Once the data has been read, return all of it precisely as written.

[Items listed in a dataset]
* * * *

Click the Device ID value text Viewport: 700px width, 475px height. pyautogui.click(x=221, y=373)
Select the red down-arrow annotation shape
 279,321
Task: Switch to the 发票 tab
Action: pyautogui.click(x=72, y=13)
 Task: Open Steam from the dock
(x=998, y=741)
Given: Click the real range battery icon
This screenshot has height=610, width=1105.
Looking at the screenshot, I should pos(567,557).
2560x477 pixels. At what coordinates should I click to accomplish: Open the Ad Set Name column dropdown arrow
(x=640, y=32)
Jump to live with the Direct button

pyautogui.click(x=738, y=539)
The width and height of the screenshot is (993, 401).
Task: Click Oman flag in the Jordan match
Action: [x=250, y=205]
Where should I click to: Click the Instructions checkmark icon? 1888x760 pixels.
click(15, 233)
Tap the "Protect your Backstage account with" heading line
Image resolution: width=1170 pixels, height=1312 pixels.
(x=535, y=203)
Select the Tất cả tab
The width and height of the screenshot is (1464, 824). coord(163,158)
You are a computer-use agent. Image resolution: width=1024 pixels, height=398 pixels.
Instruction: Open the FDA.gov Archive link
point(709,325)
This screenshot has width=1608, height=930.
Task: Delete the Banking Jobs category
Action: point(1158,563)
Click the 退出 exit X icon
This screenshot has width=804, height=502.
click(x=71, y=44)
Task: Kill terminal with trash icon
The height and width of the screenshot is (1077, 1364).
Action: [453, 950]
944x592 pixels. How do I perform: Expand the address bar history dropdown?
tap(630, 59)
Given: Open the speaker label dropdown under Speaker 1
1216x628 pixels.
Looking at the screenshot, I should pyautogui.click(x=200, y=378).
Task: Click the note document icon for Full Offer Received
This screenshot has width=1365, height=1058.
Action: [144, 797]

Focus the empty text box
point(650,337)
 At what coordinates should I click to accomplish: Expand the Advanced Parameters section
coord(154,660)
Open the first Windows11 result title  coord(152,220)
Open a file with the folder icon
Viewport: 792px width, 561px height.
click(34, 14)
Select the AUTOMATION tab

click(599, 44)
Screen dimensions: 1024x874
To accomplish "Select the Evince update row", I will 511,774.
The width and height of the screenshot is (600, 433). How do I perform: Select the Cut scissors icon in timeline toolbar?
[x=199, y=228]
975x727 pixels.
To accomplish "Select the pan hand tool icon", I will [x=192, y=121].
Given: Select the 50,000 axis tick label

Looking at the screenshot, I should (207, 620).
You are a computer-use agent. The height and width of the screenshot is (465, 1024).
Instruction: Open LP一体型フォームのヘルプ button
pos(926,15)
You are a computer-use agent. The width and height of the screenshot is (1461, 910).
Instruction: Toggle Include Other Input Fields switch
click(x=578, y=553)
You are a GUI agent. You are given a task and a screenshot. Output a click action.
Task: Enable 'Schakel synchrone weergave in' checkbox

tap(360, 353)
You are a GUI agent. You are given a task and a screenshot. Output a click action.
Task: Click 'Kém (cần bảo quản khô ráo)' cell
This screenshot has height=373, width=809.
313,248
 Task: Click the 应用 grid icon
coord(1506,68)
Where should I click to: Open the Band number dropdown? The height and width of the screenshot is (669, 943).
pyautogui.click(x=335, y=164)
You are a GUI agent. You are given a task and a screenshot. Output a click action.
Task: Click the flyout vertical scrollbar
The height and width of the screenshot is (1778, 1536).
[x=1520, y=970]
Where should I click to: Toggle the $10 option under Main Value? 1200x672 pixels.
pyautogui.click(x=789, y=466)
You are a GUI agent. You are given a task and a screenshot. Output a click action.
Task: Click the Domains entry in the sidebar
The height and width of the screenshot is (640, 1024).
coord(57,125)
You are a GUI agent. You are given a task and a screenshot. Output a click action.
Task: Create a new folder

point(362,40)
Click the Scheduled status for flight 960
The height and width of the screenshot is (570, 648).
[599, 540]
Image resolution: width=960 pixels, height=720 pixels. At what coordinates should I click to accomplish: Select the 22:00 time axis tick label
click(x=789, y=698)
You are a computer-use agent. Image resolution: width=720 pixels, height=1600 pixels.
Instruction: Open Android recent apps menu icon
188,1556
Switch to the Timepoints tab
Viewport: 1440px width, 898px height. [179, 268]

* * * *

■ Output for this exercise:
Click the Device ID value text Viewport: 700px width, 475px height. pyautogui.click(x=221, y=373)
Select the red down-arrow annotation shape
 279,321
Task: Switch to the 发票 tab
Action: pyautogui.click(x=72, y=13)
 Task: Open Steam from the dock
(x=998, y=741)
Given: Click the real range battery icon
This screenshot has height=610, width=1105.
Looking at the screenshot, I should pos(567,557).
2560x477 pixels. At what coordinates should I click to accomplish: Open the Ad Set Name column dropdown arrow
(x=640, y=32)
Jump to live with the Direct button

pyautogui.click(x=738, y=539)
The width and height of the screenshot is (993, 401).
Task: Click Oman flag in the Jordan match
Action: [x=250, y=205]
Where should I click to: Click the Instructions checkmark icon? 1888x760 pixels.
click(15, 233)
Tap the "Protect your Backstage account with" heading line
Image resolution: width=1170 pixels, height=1312 pixels.
(x=535, y=203)
Select the Tất cả tab
The width and height of the screenshot is (1464, 824). coord(163,158)
You are a computer-use agent. Image resolution: width=1024 pixels, height=398 pixels.
Instruction: Open the FDA.gov Archive link
point(709,325)
This screenshot has width=1608, height=930.
Task: Delete the Banking Jobs category
Action: point(1158,563)
Click the 退出 exit X icon
This screenshot has width=804, height=502.
click(x=71, y=44)
Task: Kill terminal with trash icon
The height and width of the screenshot is (1077, 1364).
Action: [453, 950]
944x592 pixels. How do I perform: Expand the address bar history dropdown?
tap(630, 59)
Given: Open the speaker label dropdown under Speaker 1
1216x628 pixels.
Looking at the screenshot, I should pyautogui.click(x=200, y=378).
Task: Click the note document icon for Full Offer Received
This screenshot has width=1365, height=1058.
Action: [144, 797]

Focus the empty text box
point(650,337)
 At what coordinates should I click to accomplish: Expand the Advanced Parameters section
coord(154,660)
Open the first Windows11 result title  coord(152,220)
Open a file with the folder icon
Viewport: 792px width, 561px height.
click(34, 14)
Select the AUTOMATION tab

click(599, 44)
Screen dimensions: 1024x874
To accomplish "Select the Evince update row", I will 511,774.
The width and height of the screenshot is (600, 433). How do I perform: Select the Cut scissors icon in timeline toolbar?
[x=199, y=228]
975x727 pixels.
To accomplish "Select the pan hand tool icon", I will [x=192, y=121].
Given: Select the 50,000 axis tick label

Looking at the screenshot, I should (207, 620).
You are a computer-use agent. The height and width of the screenshot is (465, 1024).
Instruction: Open LP一体型フォームのヘルプ button
pos(926,15)
You are a computer-use agent. The width and height of the screenshot is (1461, 910).
Instruction: Toggle Include Other Input Fields switch
click(x=578, y=553)
You are a GUI agent. You are given a task and a screenshot. Output a click action.
Task: Enable 'Schakel synchrone weergave in' checkbox

tap(360, 353)
You are a GUI agent. You are given a task and a screenshot. Output a click action.
Task: Click 'Kém (cần bảo quản khô ráo)' cell
This screenshot has height=373, width=809.
313,248
 Task: Click the 应用 grid icon
coord(1506,68)
Where should I click to: Open the Band number dropdown? The height and width of the screenshot is (669, 943).
pyautogui.click(x=335, y=164)
You are a GUI agent. You are given a task and a screenshot. Output a click action.
Task: Click the flyout vertical scrollbar
The height and width of the screenshot is (1778, 1536).
[x=1520, y=970]
Where should I click to: Toggle the $10 option under Main Value? 1200x672 pixels.
pyautogui.click(x=789, y=466)
You are a GUI agent. You are given a task and a screenshot. Output a click action.
Task: Click the Domains entry in the sidebar
The height and width of the screenshot is (640, 1024).
coord(57,125)
You are a GUI agent. You are given a task and a screenshot. Output a click action.
Task: Create a new folder

point(362,40)
Click the Scheduled status for flight 960
The height and width of the screenshot is (570, 648).
[599, 540]
Image resolution: width=960 pixels, height=720 pixels. At what coordinates should I click to accomplish: Select the 22:00 time axis tick label
click(x=789, y=698)
You are a computer-use agent. Image resolution: width=720 pixels, height=1600 pixels.
Instruction: Open Android recent apps menu icon
188,1556
Switch to the Timepoints tab
Viewport: 1440px width, 898px height. [179, 268]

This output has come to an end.